[start Source passage]

This is a great tool to find the speed of web pages and tells you what makes it slow: https://developers.google.com/speed/pagespeed/insights
I think one of the important thing that is missing from above answers is the server location, which can play a vital in web performance.
When someone is saying that it is taking a longer time to open a web page that means high latency. High latency can be caused due to server location.
Let's assume as you are the owner of the web page then the server and client are co-located, so it will have a low latency.
But, now if client is across the border, then latency time will increase drastically. And hence a slow perfomance.
Another factor is caching which drastically affects the latency time.
Taking the example of facebook, they have server all over the world to reduce the latency time (and also to provide several other advantages) and they use huge caching system to cache their hot data (trending topics) whereas cold data (old data) are stored in hard disk so it takes a longer time to load an older photo or post.
So, a user might would have complained about this as they were trying load up some cold data.
I can think of these few reasons (first two are already mentioned above):
High Latency due to location of client
Server memory might need to be increased
Number of service calls from the page.
If a service could be down at the time of complaint, it could prevent page from loading.
The server load might be too high at the time of the poor experience. The server might need to increase the resources (e.g. adding another server/web server to the cluster).
Check if there was any background job running on the server at that time.
It is important to check the logs and schedules of the batch jobs to determine what all was running at that time.
Hope this help.
Normally the user takes the page loading time as a measure to find out that the site is slow. But if you really want to know that what is taking the maximum time the you can open the browser debugger by pressing f12. if your browser is chrome the click on network and see what calls your application is making and which are taking maximum time. If you are using Firefox the you need to install firebug. If you have that, then again press f12 and click on Net.
One reason could be the role of the user is different of your role. You might be having suppose an administrator privilege (some thing like super user role) and the code might be just allowing everything for such role that means it does not really do much of conditional checking to see what is allowed or not. Some times, it's a considerable over ahead to get all the privileges of the user and have the conditions checking, how course depends how how the authorization is implemented. That means, the page might be really slow for specific roles. Hence, you should find out the roles of the user and see if that is a reason.
Obviously an issue with the connection of the person connecting to your site OR it's possible it was a temporary issue and by the time you checked your site, everything was dandy. You could check your logs or ask your host if there was an issue at the time the slow down occured.
This is usually a memory issue and it can be resolved by increasing the Heap Size of the Web Server hosting the application. In case the application is running on Weblogic Server. Heap size can be increased in "setEnv" file located in Application Home.
Goodluck!
Michael Orebe
Though your question is quite clear, web site optimisation is a very extensive subject.
The majority of the popular web developing frameworks are for some reason, extremely processor inefficient.

[end Source passage]
[start Supplied information]

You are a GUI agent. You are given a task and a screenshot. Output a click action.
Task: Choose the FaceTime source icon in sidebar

[end Supplied information]
[start Supplied information]

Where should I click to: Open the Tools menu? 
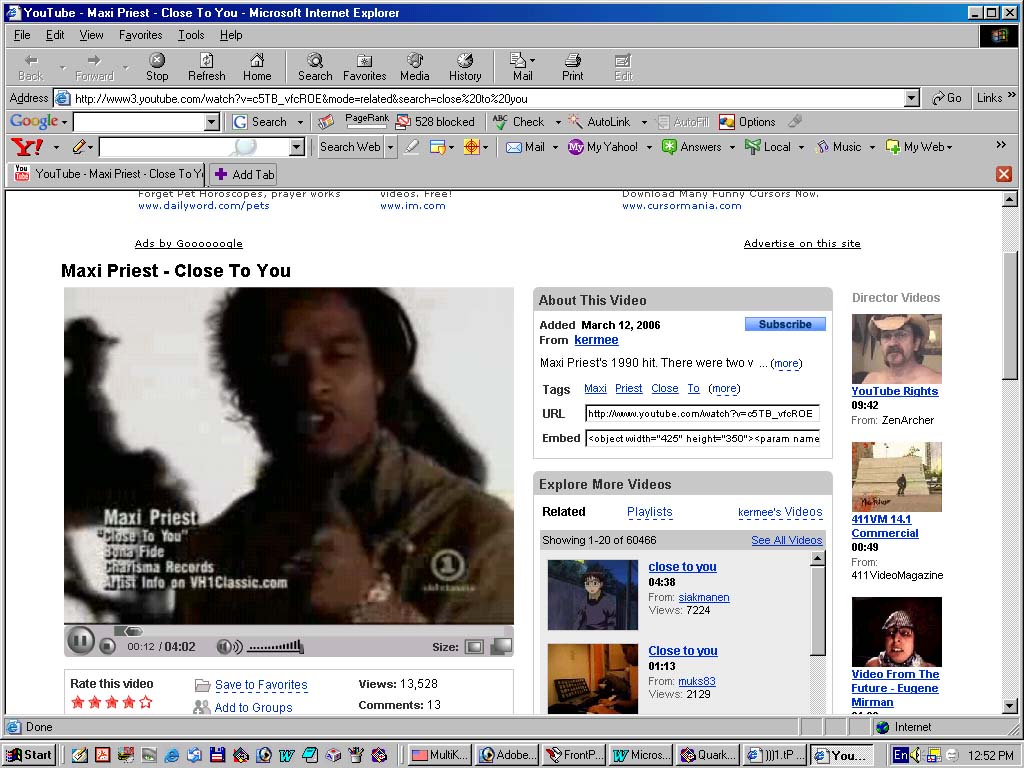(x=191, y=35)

[end Supplied information]

**What you will do**
1. From the thread about slow web pages, return everything from "I can think" down to "to the cluster).", word for word.
2. In the thread about slow web pages, what key opens the browser debugger?
3. Extend the thread about slow web pages, starting right after its last sentence.
The items are separate material and don't belong to the thread about slow web pages.

**The answers**
1.
I can think of these few reasons (first two are already mentioned above):
High Latency due to location of client
Server memory might need to be increased
Number of service calls from the page.
If a service could be down at the time of complaint, it could prevent page from loading.
The server load might be too high at the time of the poor experience. The server might need to increase the resources (e.g. adding another server/web server to the cluster).

2. F12.

3.
The old fashioned way of developing n-tier web applications is still very relevant and is still considered to be best practice according the W3C. If you take a little time to read the source code structure of the most popular web developing frameworks you will see that they run much more code at the server than is necessary.
This may seem a bit of a simple answer but, the less code you run at the server and the more code you run at the client the faster your servers will work.
Sometimes contrasting framework code against the old fashioned way is the best way to get an understanding of this. Here is a link to a fully working mini web application which represents W3C best practices and runs the minimum amount of code at the server and the maximum amount of code at the client: http://developersfound.com/W3C_MVC_EX.zip this codebases is also MVC compliant.
This codebase comes with a MySQL database dump, php and client side code. To see this code in action you will need to restore the SQL dump to a MySQL instance (sql dump came from MySQL 8 Community) and add the user and schema permissions that are found in the php file (conn_include.php); setting the user to have execute permissions on the schema.
If you contrast this code base against all of the most popular web frameworks, it will really open your eyes to just how inefficient these frameworks are. The popular PHP frameworks that claim to be MVC frameworks aren’t actually MVC compliant at all. This is because they rely on embedding PHP tags inside HTML tags or visa-versa (considered very bad practice according the W3C). Also most popular node frameworks run way more code at the server than is necessary. Embedded tags also stop asynchronous calls from working properly unless the framework supports AJAX dumps such as Yii 2.
Two of the most important rules to follow with MVC compliance is: never embed server side tags (such as PHP tags) in HTML tags or visa-versa (unless there is a very good excuse such as SEO) and religiously never write code to run at the server if it can be run at the client. Also true MVC is based on tier separation, where as the MVC frameworks are based on code separation. True MVC compliance is very processor efficient. Don’t get me wrong MVC frameworks are very useful for a lot of things, but if you’re developing a site that is going to get millions of hits, they are quite useless, or at least they will drive your cloud bills so high that it will really eat into your company’s profits.
In summary frameworks don’t give much control over what code runs at the client or server and are very inefficient but you can get prototypes up and running quicker with less code.
In contrast the old fashioned way takes a bit more elbow grease but you have complete control over what runs at the server and what runs at the client.
As an additional bit of advice for optimisation avoid using pass-through queries and triggers and instead opt for stored procedures. Historically stored procedures weren’t invented at the time MVC was present as a paradigm but it definitely increases separation of concerns between the tiers and is much more processor efficient.
Hope this advice helps.

CDN vs Homegrown Caching

My understanding of a CDN (like Akamai or Limelight) is that they are heavy-duty caching services.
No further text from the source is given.